Stock Code CRISIL Market Cap 34,280 Cr. Current Price 4,690 ₹ High / Low 6,330 ₹
Stock P/E 51.3 Book Value 271 ₹ Dividend Yield 0.53 % ROCE 39.0 %
ROE 36.5 % Face Value 1.00 ₹ DMA 50 4,606 ₹ DMA 200 4,812 ₹
Chg in FII Hold -0.14 % Chg in DII Hold -0.08 % PAT Qtr 137 Cr. PAT Prev Qtr 194 Cr.
RSI 53.5 MACD 50.8 Volume 51,948 Avg Vol 1Wk 64,702
Low price 3,894 ₹ High price 6,330 ₹ PEG Ratio 4.70 Debt to equity 0.12
52w Index 32.7 % Qtr Profit Var -31.7 % EPS 91.3 ₹ Industry PE 34.0

🔍 Analysis: CRISIL demonstrates strong efficiency metrics with ROCE at 39% and ROE at 36.5%, supported by EPS of 91.3 ₹. Debt-to-equity is very low (0.12), reflecting a healthy balance sheet. However, the stock trades at a high P/E of 51.3 compared to the industry average of 34.0, suggesting stretched valuations. Dividend yield is modest at 0.53%. PEG ratio of 4.70 indicates overvaluation relative to growth. Quarterly PAT declined (137 Cr vs 194 Cr), showing earnings pressure. Current price (4,690 ₹) is near DMA supports (50 DMA at 4,606 ₹, 200 DMA at 4,812 ₹), reflecting stability but limited upside compared to its 52-week high (6,330 ₹).

💡 Entry Zone: Ideal entry would be in the 4,300–4,500 ₹ range, aligning with valuation comfort and DMA supports. Deeper accumulation possible near 3,900–4,000 ₹ for margin of safety.

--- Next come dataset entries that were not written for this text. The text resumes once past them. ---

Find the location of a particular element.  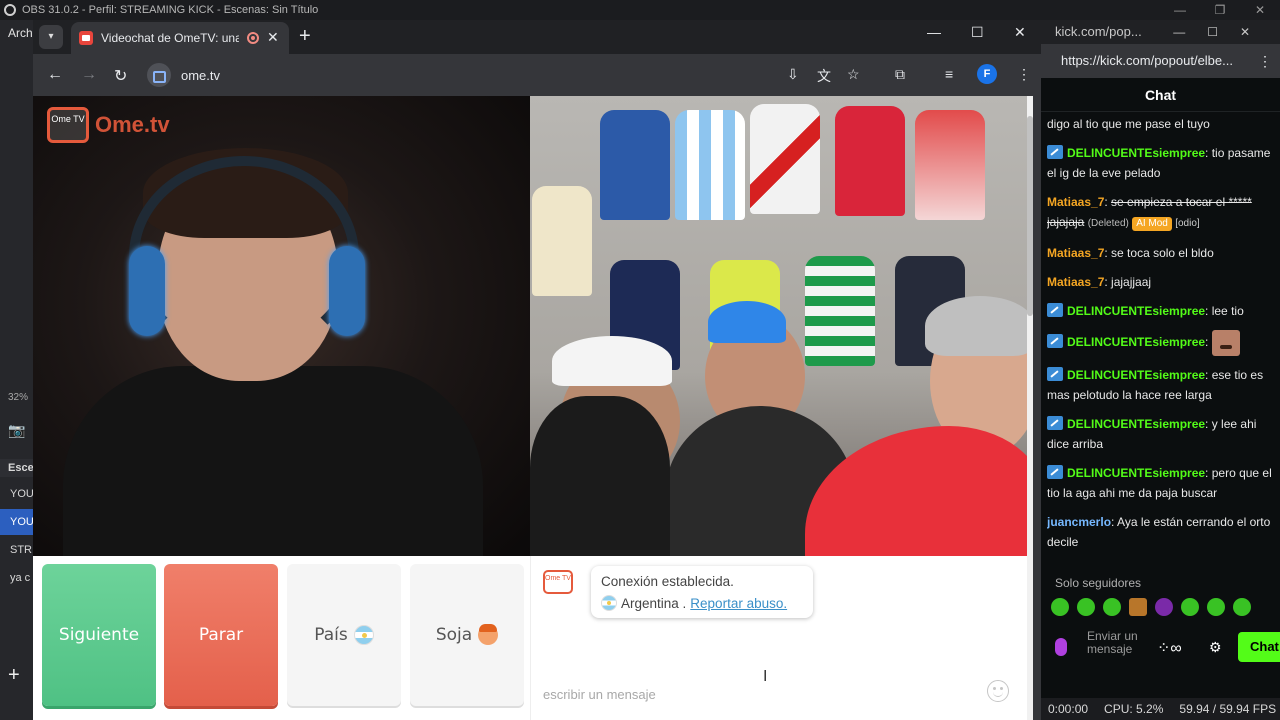

media-control-icon: ≡ is located at coordinates (949, 74).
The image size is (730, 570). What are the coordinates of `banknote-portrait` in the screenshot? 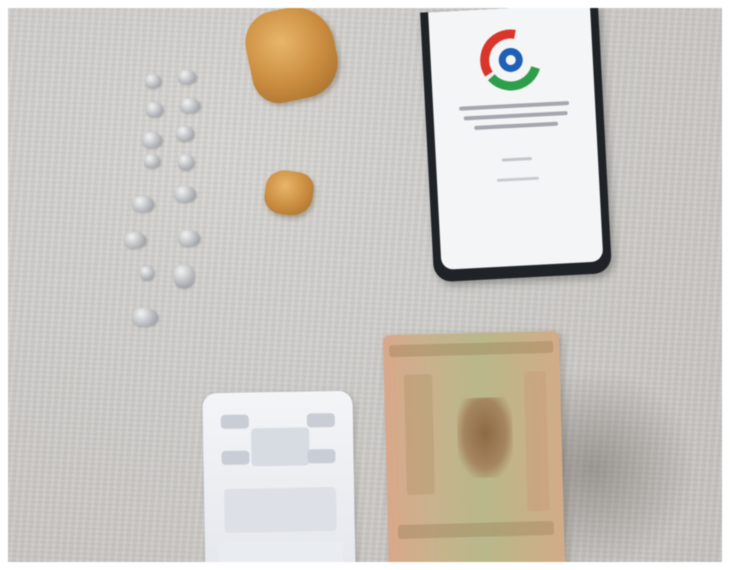 It's located at (485, 438).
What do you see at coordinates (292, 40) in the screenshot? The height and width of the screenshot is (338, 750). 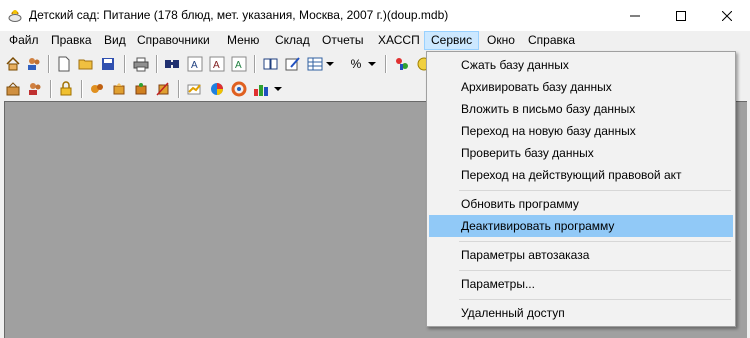 I see `menu-warehouse: Склад` at bounding box center [292, 40].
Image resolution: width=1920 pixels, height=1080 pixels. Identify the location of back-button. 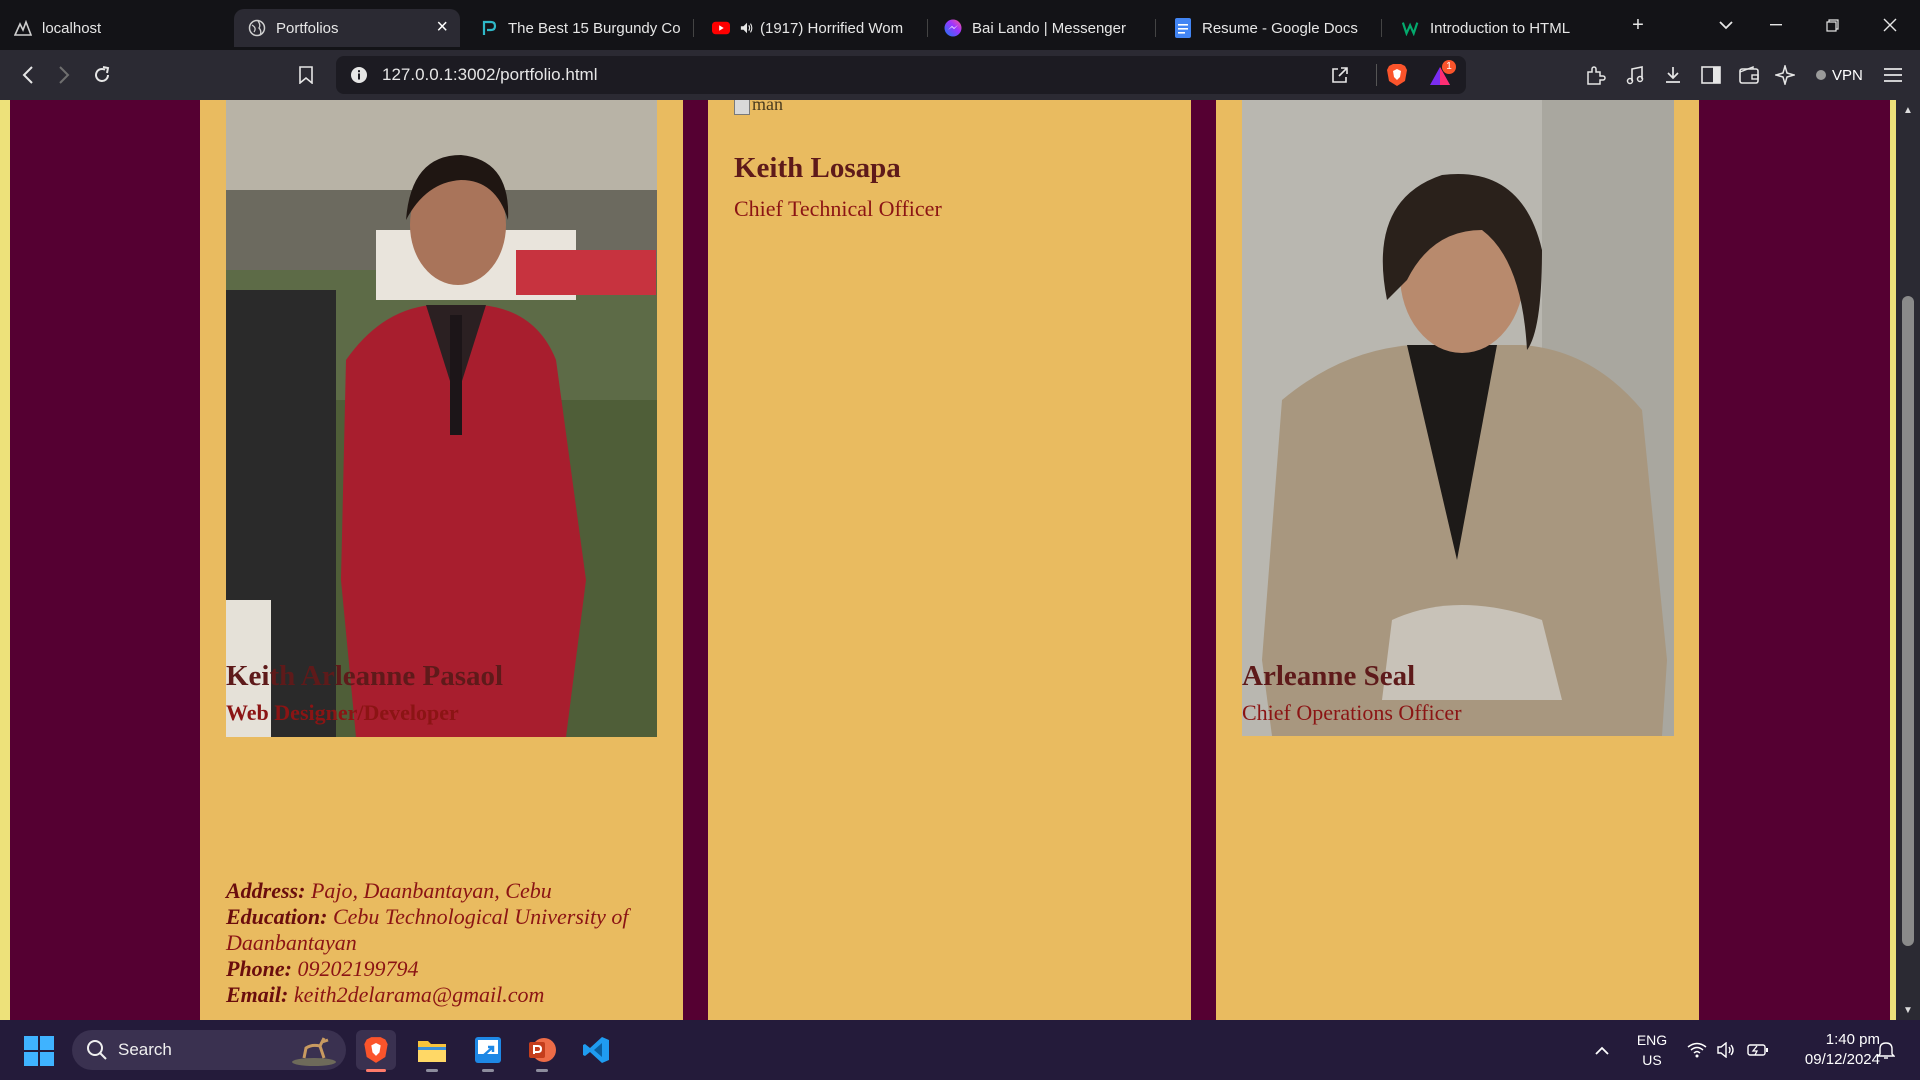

📈 Exit / Holding Strategy: If already holding, maintain position for 2–4 years given strong ROE/ROCE and low debt. Consider partial exit near 6,100–6,300 ₹ resistance if valuations stretch further without earnings recovery. Long-term investors should monitor PEG ratio and quarterly profit trends for sustained compounding.

🌟 Positive

  • Strong ROCE (39%) and ROE (36.5%)
  • EPS at 91.3 ₹ supports earnings strength
  • Low debt-to-equity (0.12), excellent balance sheet
  • Stable trading near DMA supports

⚠️ Limitation

  • High P/E (51.3 vs industry 34.0)
  • PEG ratio (4.70) signals overvaluation
  • Dividend yield modest (0.53%)
  • Quarterly PAT declined (137 Cr vs 194 Cr)
  • FII (-0.14%) and DII (-0.08%) holdings reduced

📉 Company Negative News

  • Profit decline in recent quarter (-31.7% variation)
  • Institutional investors trimmed holdings

📈 Company Positive News

  • Strong efficiency metrics (ROE, ROCE)
  • EPS performance supports valuation comfort
  • Debt levels remain very low

🏭 Industry

  • Industry PE at 34.0, lower than CRISIL’s valuation
  • Financial services and rating sector benefits from regulatory demand and credit market expansion

✅ Conclusion

CRISIL is a moderate candidate for long-term investment. Strong ROE, ROCE, and low debt support fundamentals, but high P/E, PEG ratio, and profit decline limit valuation comfort. Ideal entry is near 4,300–4,500 ₹ for margin of safety. Existing holders should maintain for 2–4 years, with partial exit near 6,100–6,300 ₹ resistance if valuations outpace earnings recovery.